**THE TASK**
Reproduce every one of the items below word for word, leaving out the pictures.

··········

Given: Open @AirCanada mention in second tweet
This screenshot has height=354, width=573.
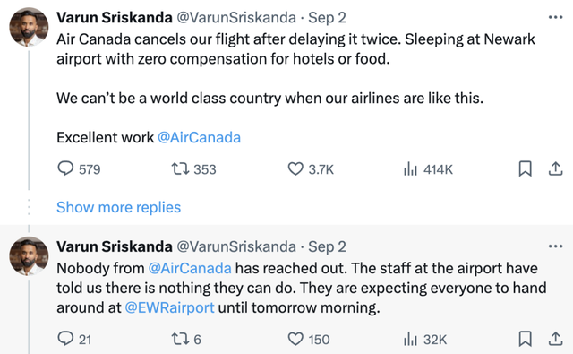Looking at the screenshot, I should [x=190, y=269].
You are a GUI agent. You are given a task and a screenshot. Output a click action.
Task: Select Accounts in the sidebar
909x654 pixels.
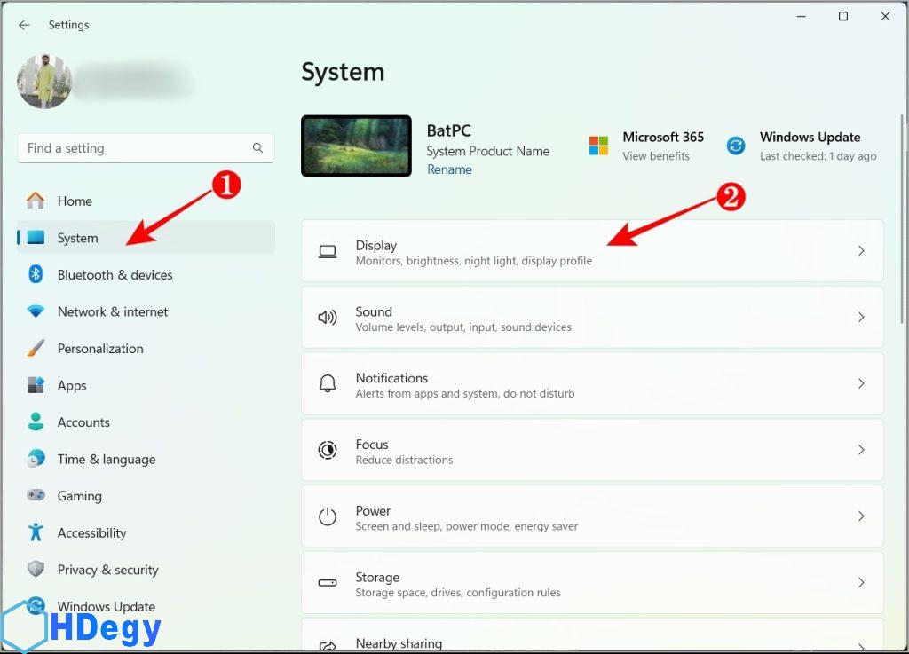83,422
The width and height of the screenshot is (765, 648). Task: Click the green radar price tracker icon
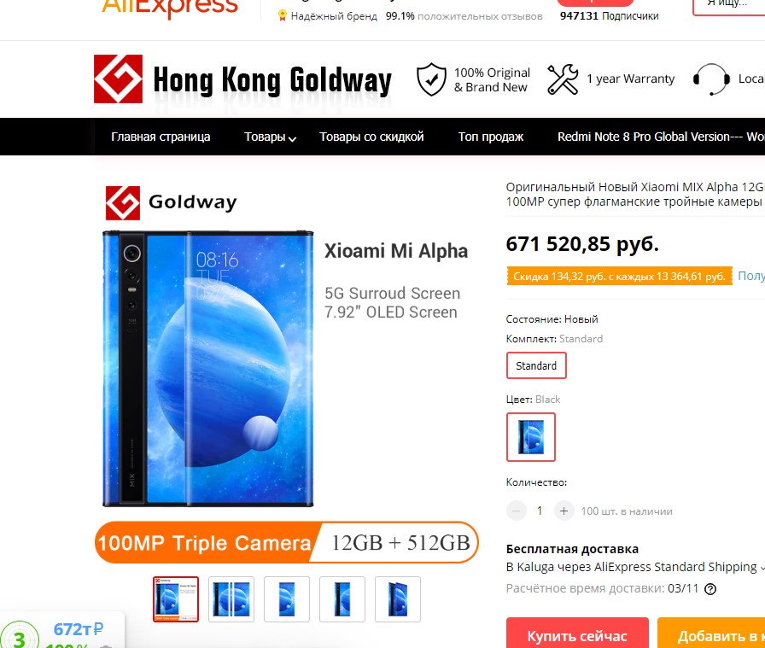point(19,636)
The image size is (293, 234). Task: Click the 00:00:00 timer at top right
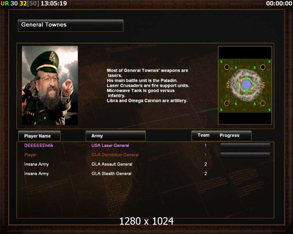coord(279,4)

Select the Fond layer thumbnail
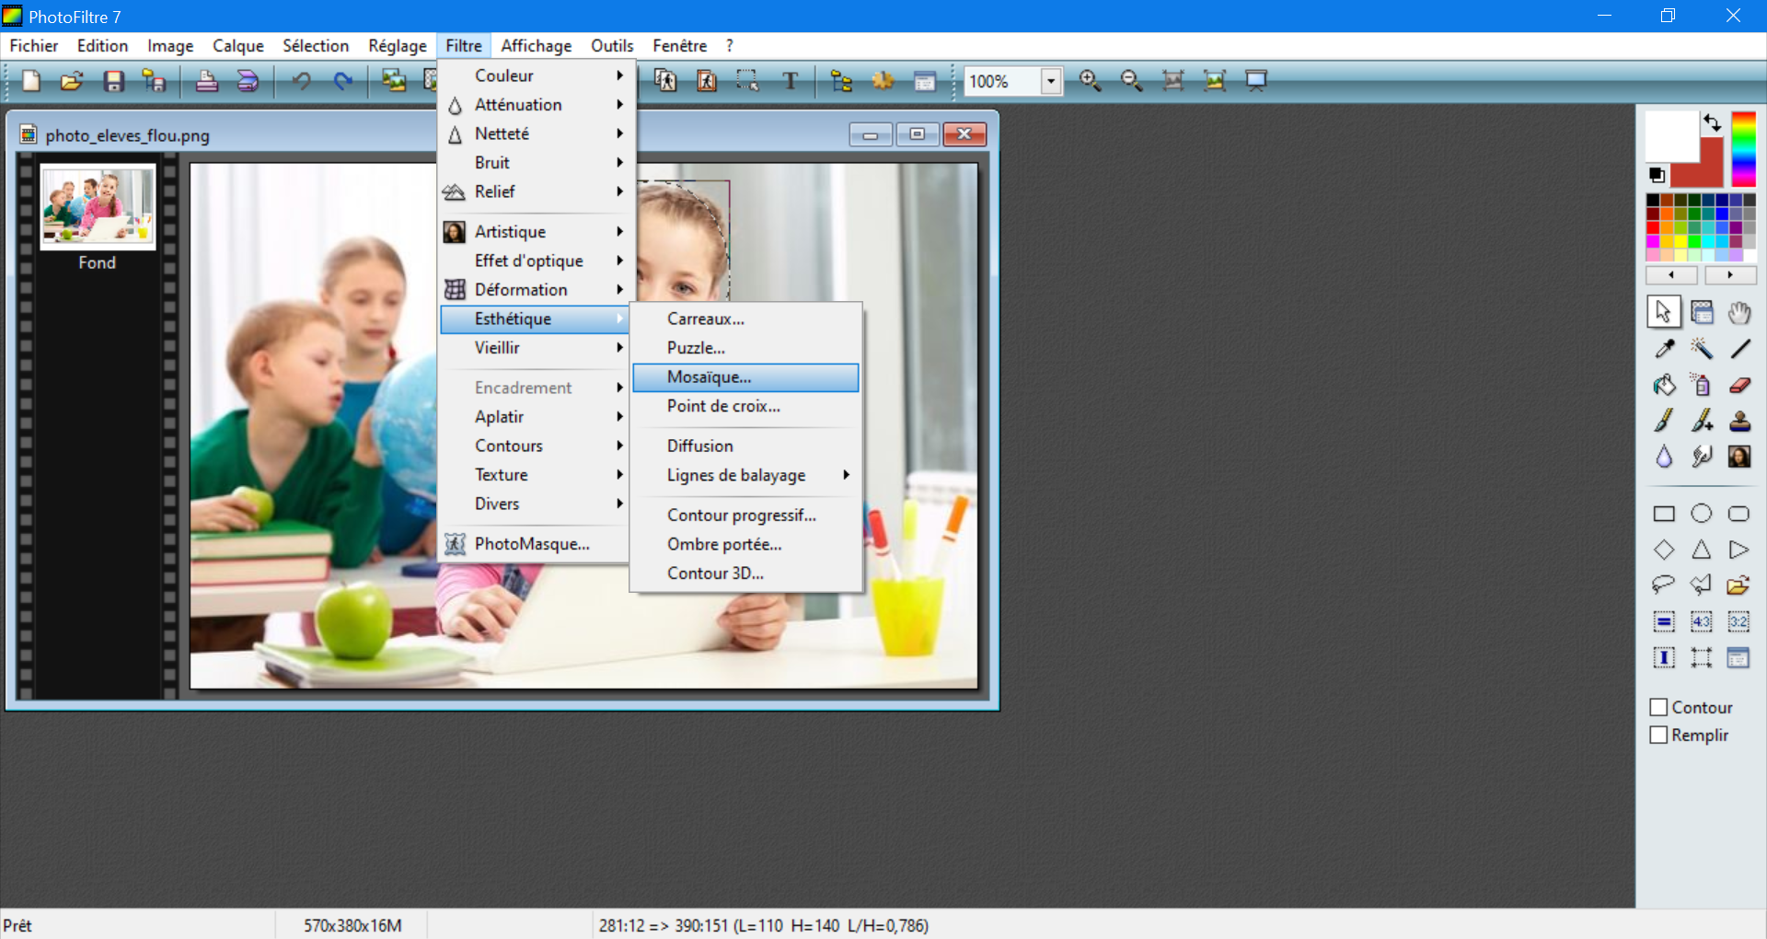tap(98, 207)
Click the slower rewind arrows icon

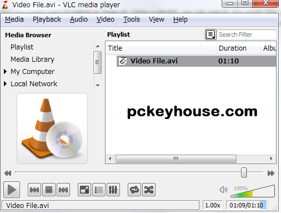(8, 173)
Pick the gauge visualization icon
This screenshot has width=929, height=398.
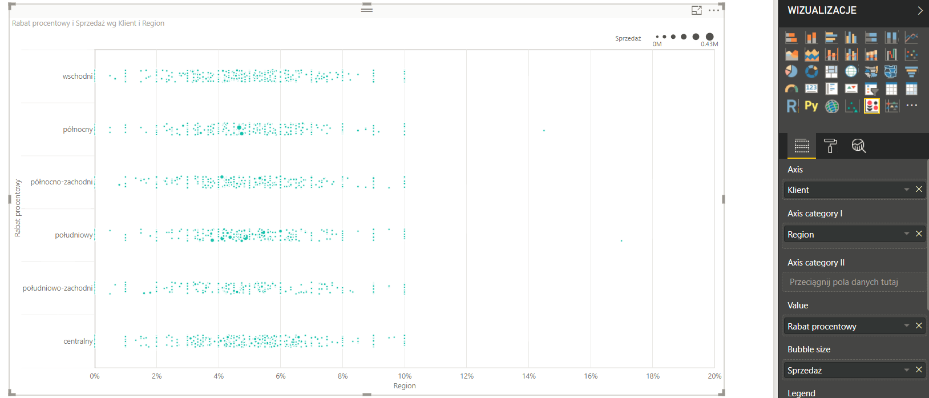pyautogui.click(x=791, y=89)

··········

**THE ANSWER**
Given: Open @AirCanada mention in second tweet
This screenshot has height=354, width=573.
Looking at the screenshot, I should [x=190, y=269].
You are a GUI agent. You are given a task and a screenshot. Output a click action.
Task: Select Accounts in the sidebar
909x654 pixels.
83,422
The width and height of the screenshot is (765, 648). Task: Click the green radar price tracker icon
point(19,636)
The image size is (293, 234). Task: Click the 00:00:00 timer at top right
coord(279,4)

Select the Fond layer thumbnail
tap(98, 207)
Click the slower rewind arrows icon

(8, 173)
Pick the gauge visualization icon
This screenshot has width=929, height=398.
pyautogui.click(x=791, y=89)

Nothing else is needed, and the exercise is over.